▶ _Data for analysis_
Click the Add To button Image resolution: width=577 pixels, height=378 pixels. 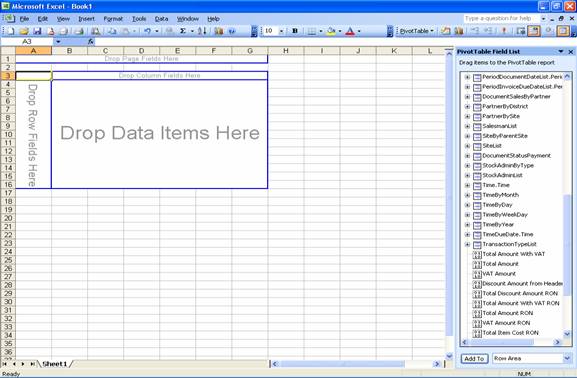(474, 358)
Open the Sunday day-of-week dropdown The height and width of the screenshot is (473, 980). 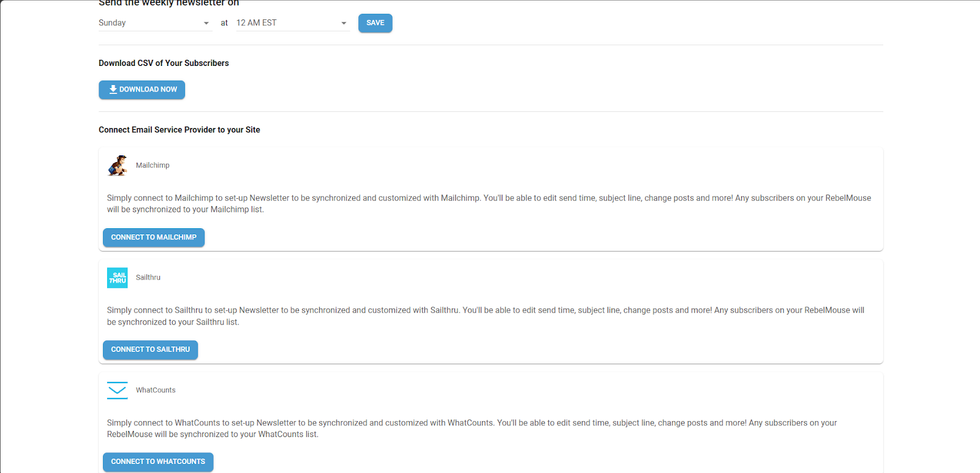pos(154,23)
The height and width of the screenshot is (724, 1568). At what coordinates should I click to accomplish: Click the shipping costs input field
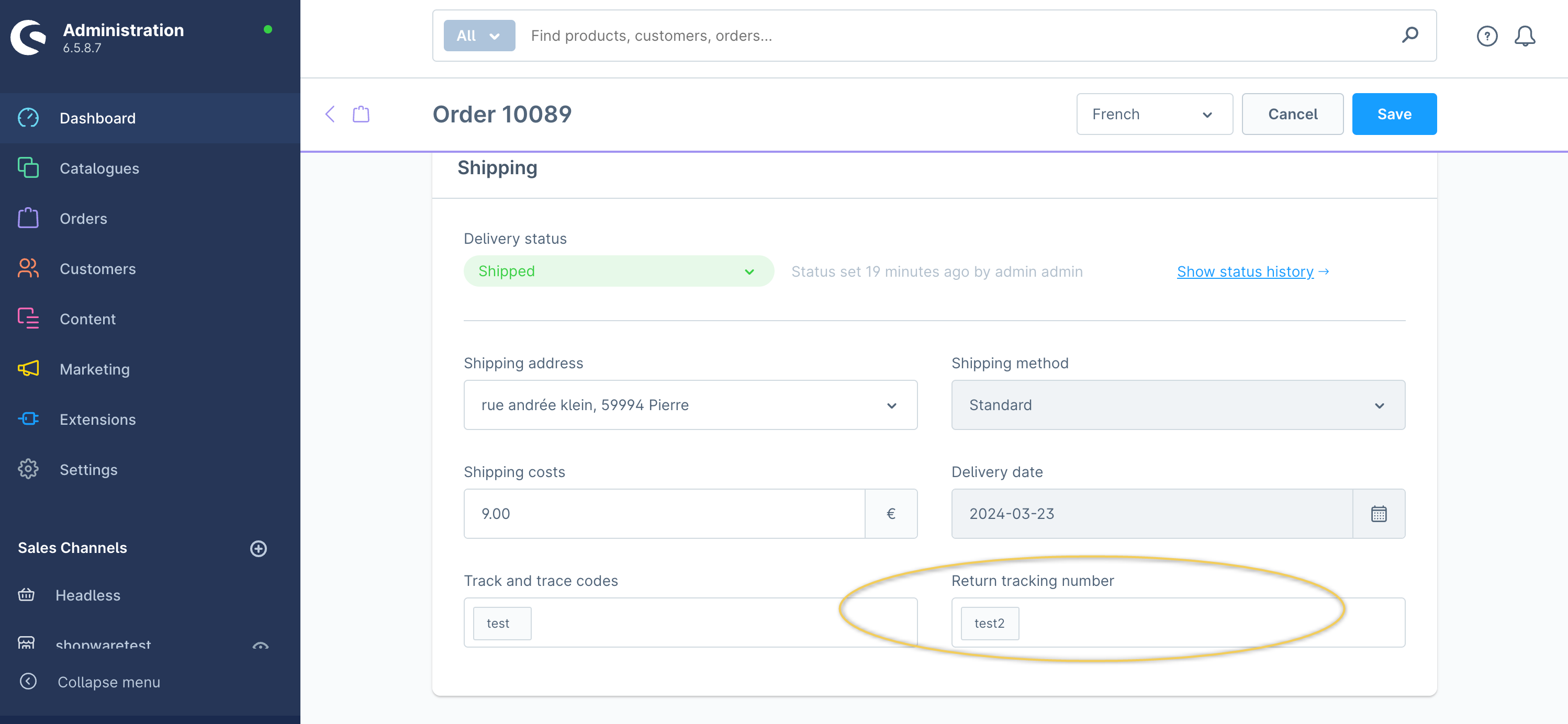pos(664,514)
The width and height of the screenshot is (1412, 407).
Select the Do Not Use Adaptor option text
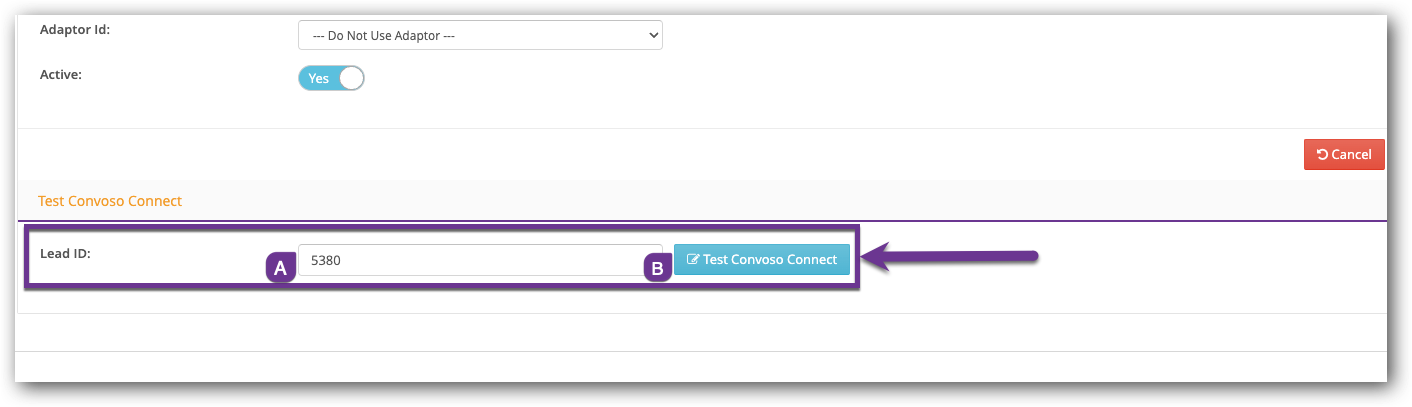tap(384, 36)
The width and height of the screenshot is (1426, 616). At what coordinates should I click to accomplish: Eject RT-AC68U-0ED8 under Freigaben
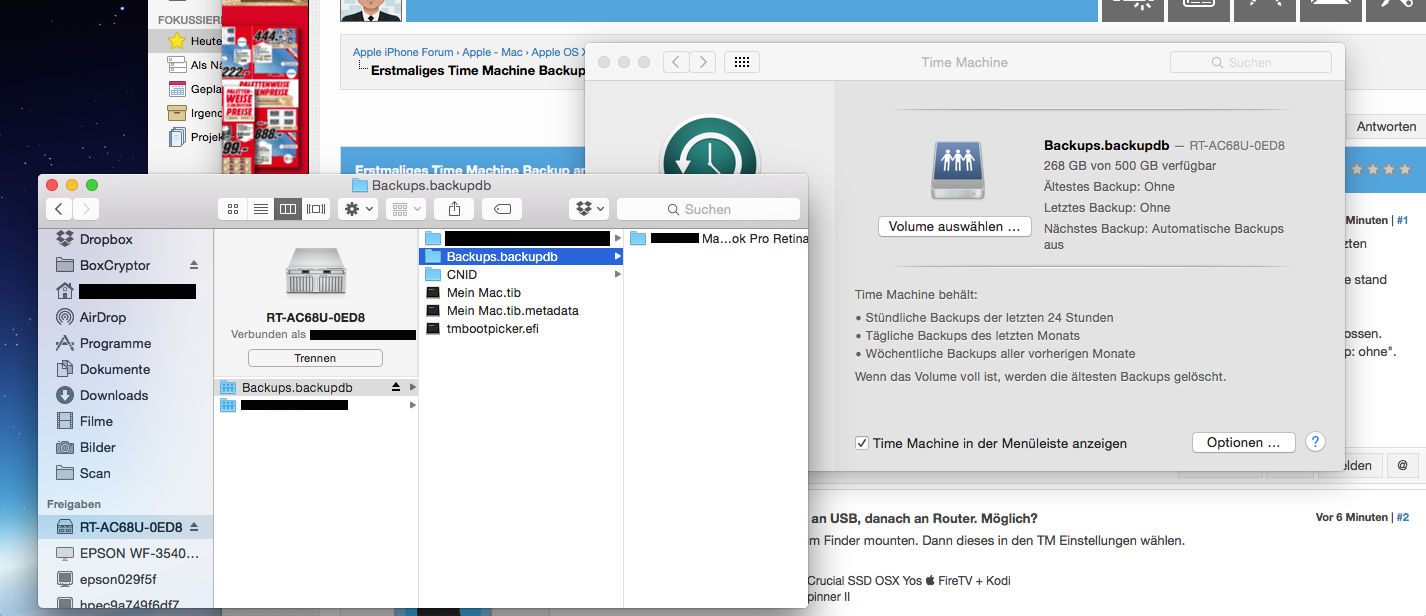[194, 527]
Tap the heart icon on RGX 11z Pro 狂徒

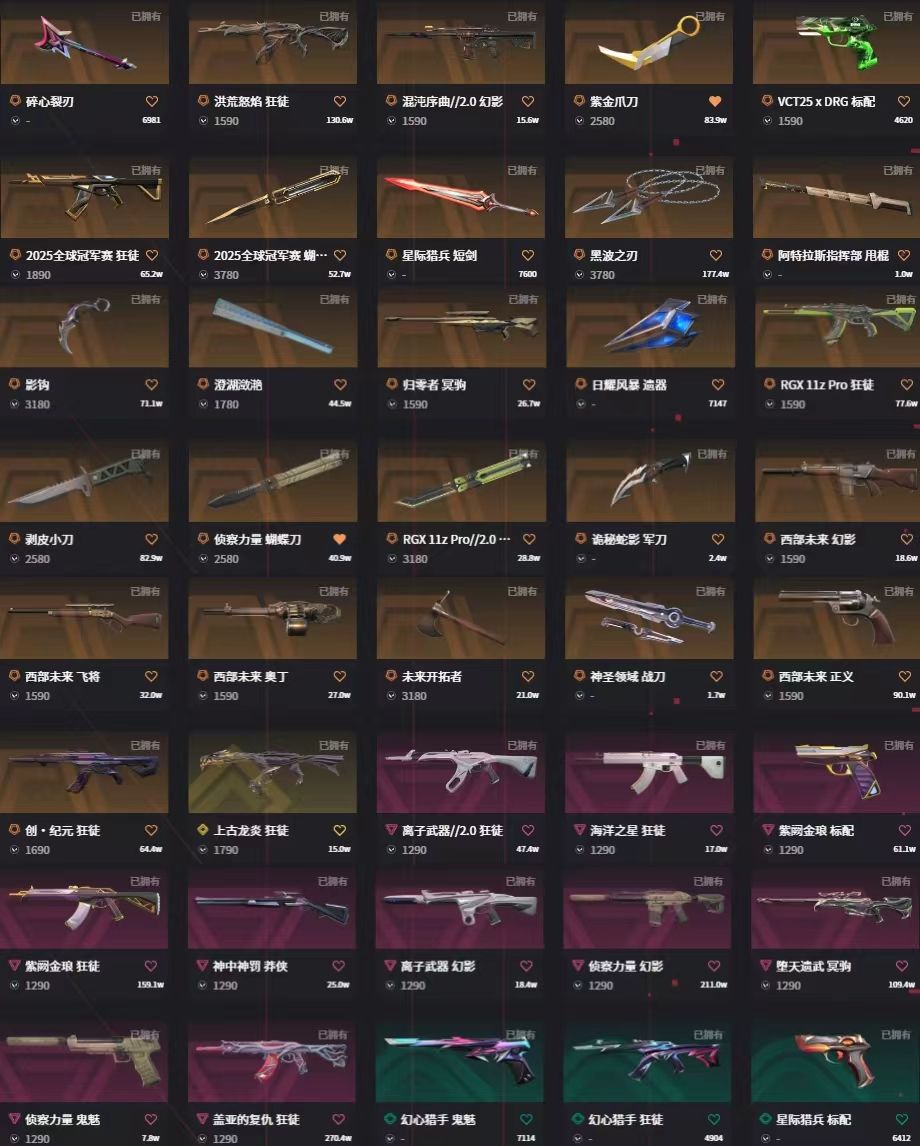pos(907,384)
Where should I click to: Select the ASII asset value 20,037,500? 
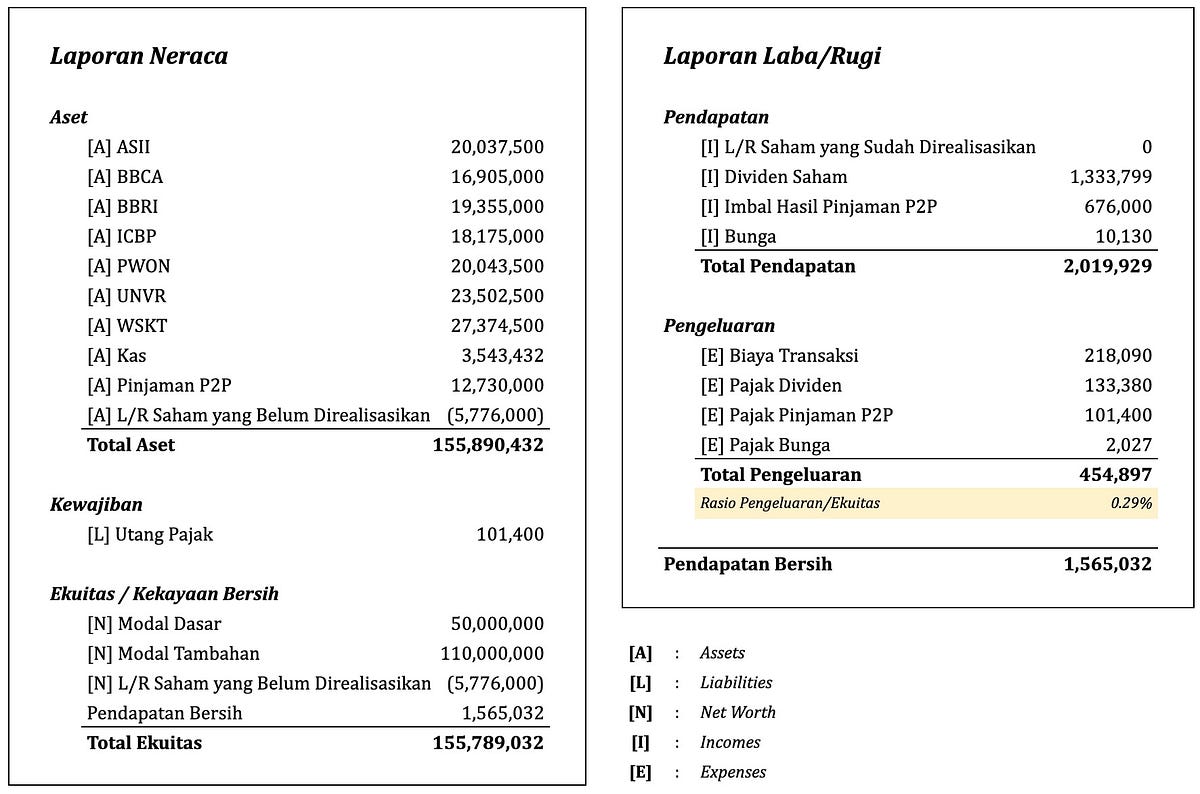pos(497,147)
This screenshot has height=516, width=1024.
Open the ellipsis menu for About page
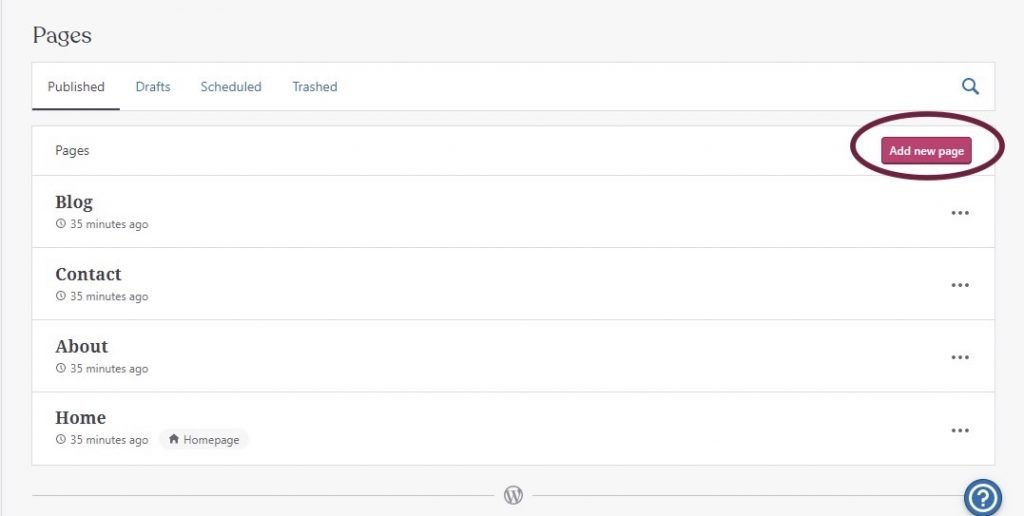(x=960, y=357)
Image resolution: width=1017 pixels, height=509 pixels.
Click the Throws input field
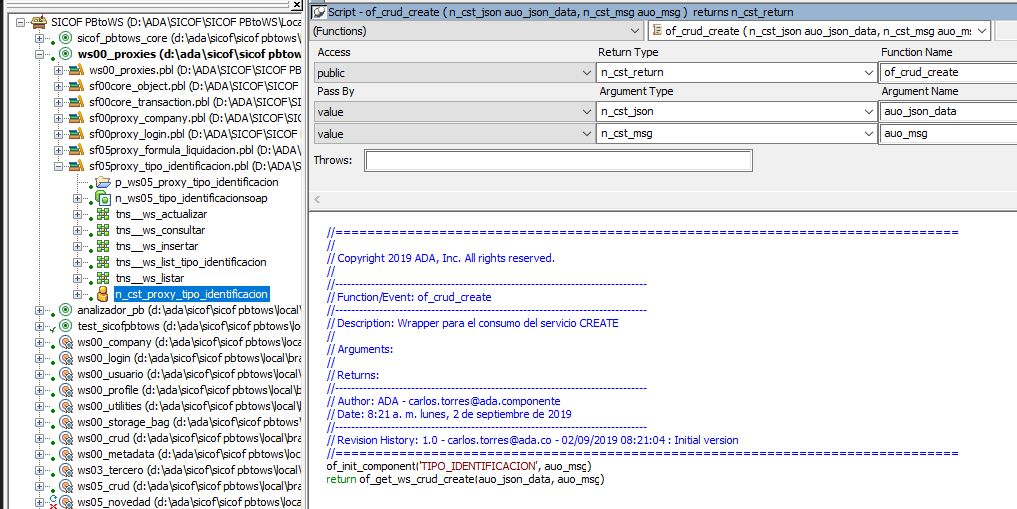558,161
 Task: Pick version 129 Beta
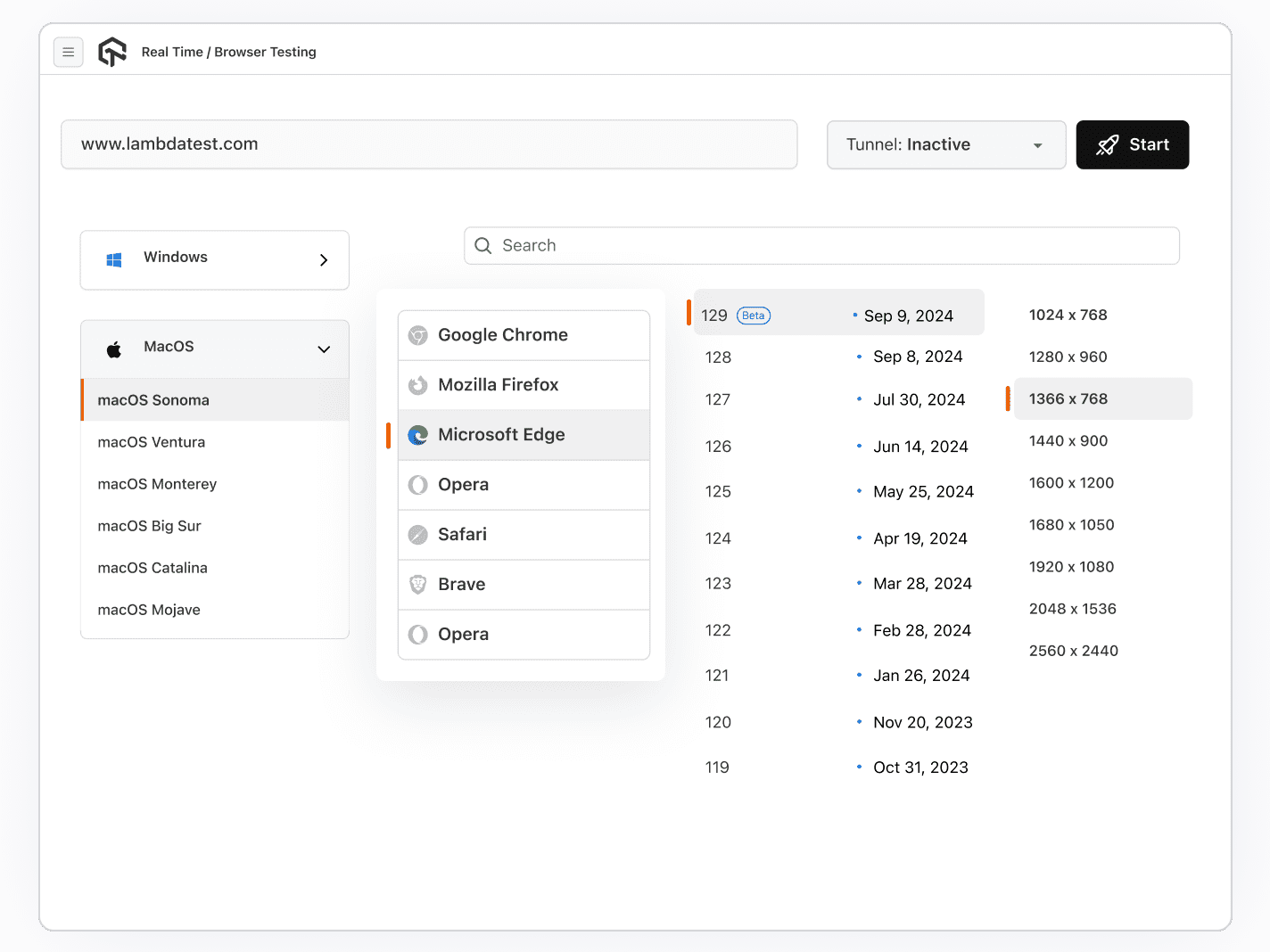pos(736,316)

▶ _Try it_
Nothing but the lines from the one holding "Where should I" through the last line of the listing should appear in the answer, copied exactly and without pictures.

▶ _Answer space_
Where should I click to: Select the ASII asset value 20,037,500? 
pos(497,147)
This screenshot has height=516, width=1024.
Open the ellipsis menu for About page
(x=960, y=357)
Image resolution: width=1017 pixels, height=509 pixels.
Click the Throws input field
558,161
 Task: Pick version 129 Beta
pos(736,316)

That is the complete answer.